Calculator Inputs
The page uses a single-column content layout. The input area below shifts to three columns on large screens, two on medium screens, and one on small screens.
Example Data Table
Use this sample to understand how the calculator behaves before entering your own leave data.
| Field | Example Value | Why It Matters |
|---|---|---|
| Annual Entitlement | 24 days | Sets the base amount of leave available for the year. |
| Carryover | 12 hours | Adds unused leave from the previous cycle. |
| Accrual Method | Monthly | Controls how quickly leave becomes available. |
| Completed Periods | 6 | Determines earned leave to date. |
| Used Hours | 40 hours | Subtracts already taken leave. |
| Pending Hours | 8 hours | Reserves upcoming approved leave. |
| Requested Leave | 3 days | Shows the effect of a new request. |
| Public Holidays In Request | 1 day | Reduces the chargeable leave days. |
Formula Used
1) Annual entitlement in hours
Annual Entitlement Hours = Annual Entitlement Days × Hours Per Day × Schedule Factor
2) Accrued entitlement to date
Accrued Hours = Annual Entitlement Hours ÷ Periods Per Year × Completed Periods
3) Chargeable leave request
Chargeable Days = Requested Days − Public Holidays
Requested Hours = Chargeable Days × Hours Per Day
4) Available balance now
Available Now = Carryover + Accrued Hours + Manual Adjustment − Used Hours − Pending Hours
5) Remaining after request
Remaining After Request = Available Now − Requested Hours
6) Projected year-end balance
Projected Year-End = Carryover + Full Annual Hours + Manual Adjustment − Used Hours − Pending Hours − Requested Hours
7) Planned utilization
Utilization % = (Used + Pending + Requested) ÷ Total Year Allocation × 100
8) Estimated leave value
Leave Value = Positive Remaining Hours × Hourly Rate
How to Use This Calculator
- Enter the yearly leave entitlement in days.

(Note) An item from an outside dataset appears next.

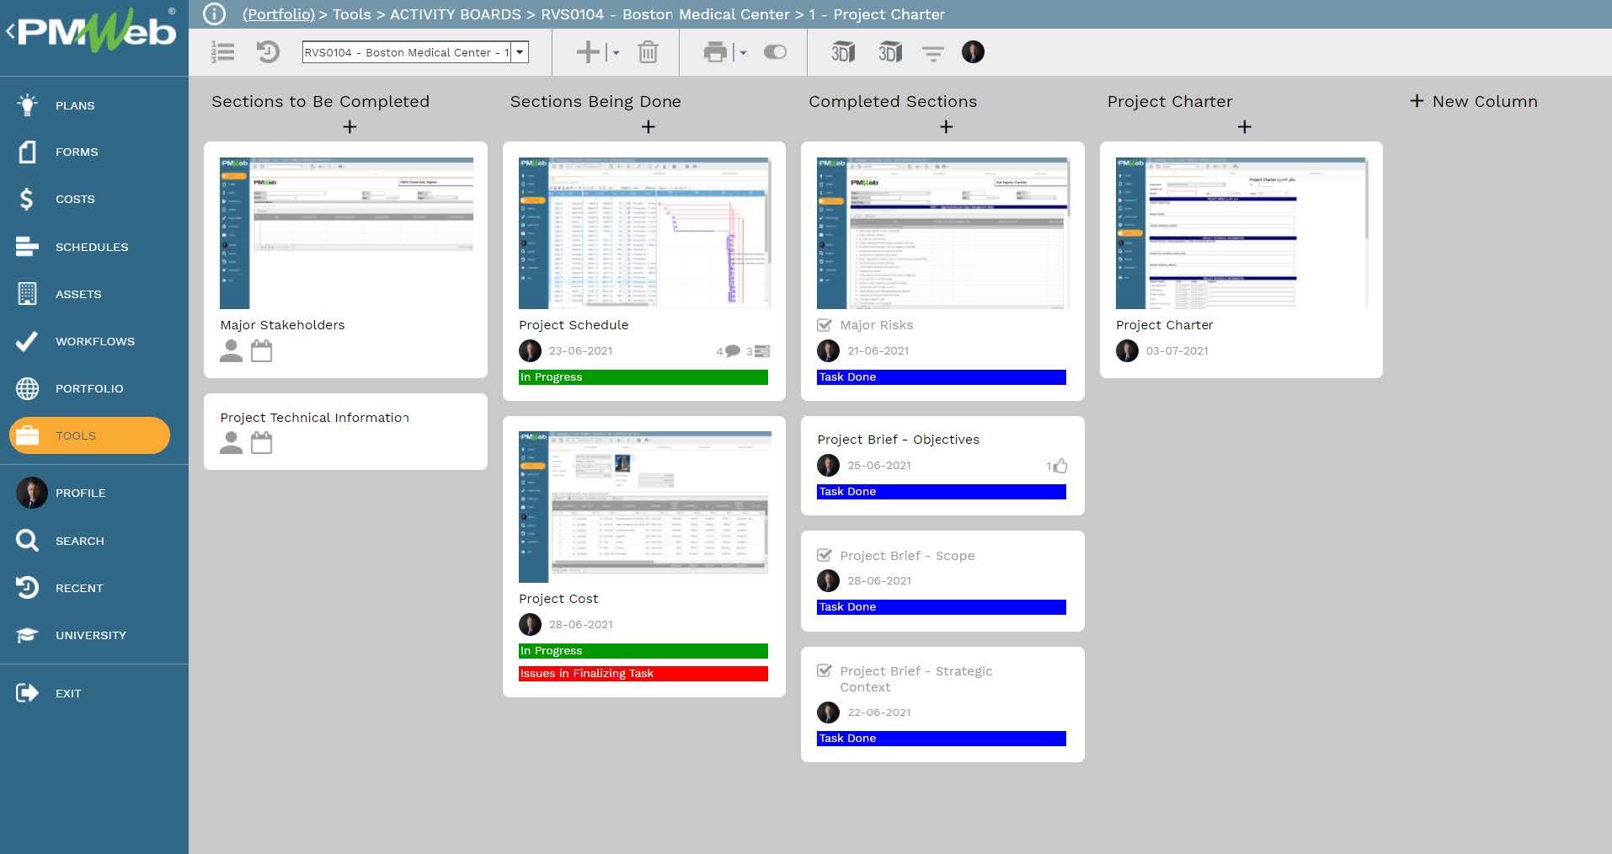
Task: Toggle the switch next to the printer
Action: click(775, 52)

- Add carryover hours from the previous period.
- Set daily work hours and weekly schedule.
- Choose the accrual method used by your company.
- Enter how many accrual periods have already passed.

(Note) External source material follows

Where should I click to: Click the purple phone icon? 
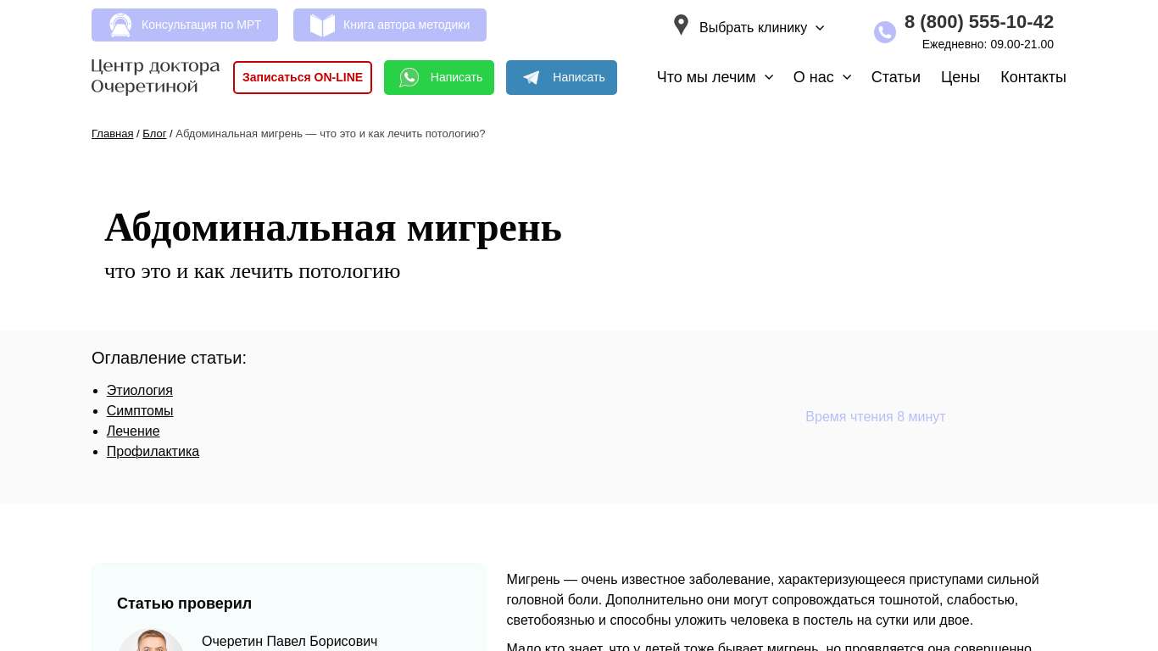[884, 32]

- Add any manual adjustment, bonus leave, or corrections.
- Enter already used hours and pending approved hours.
- Type the new requested leave in days.
- Subtract public holidays included inside that request.
- Optionally set a negative balance limit and hourly rate.
- Press Calculate Time Off to view results above the form.
- Download the summary using the CSV or PDF buttons.
Frequently Asked Questions
1) What does this time off calculator estimate?
It estimates available leave, accrued leave, requested leave impact, projected year-end balance, utilization percentage, and an optional financial value for remaining hours.
2) Can I use the calculator for hours instead of days?
Yes. The calculator converts days into hours using your daily schedule. That makes it useful for hourly workers, partial-day requests, and mixed leave policies.
3) How is accrual calculated here?
The tool divides your annual entitlement by the number of periods in the selected accrual method, then multiplies that amount by completed periods.
4) Why are pending hours subtracted?
Pending hours represent leave that is already approved or reserved. Subtracting them gives a more realistic balance and helps avoid overbooking future time off.
5) Do public holidays reduce my requested leave?
Yes. The calculator removes public holidays entered within the request. That creates chargeable days, which better reflect the actual leave balance deduction.
6) What is the projected year-end balance?
It estimates what you may still have at year-end after including carryover, full annual entitlement, adjustments, used time, pending time, and the current request.
7) Can part-time employees use this calculator?
Yes. Enter the schedule factor percentage to reduce yearly entitlement proportionally. This helps align estimates with reduced schedules and part-time contracts.
8) What happens if my result is negative?
A negative result means the request exceeds current available leave. The calculator also checks whether that shortage stays within your allowed negative balance limit.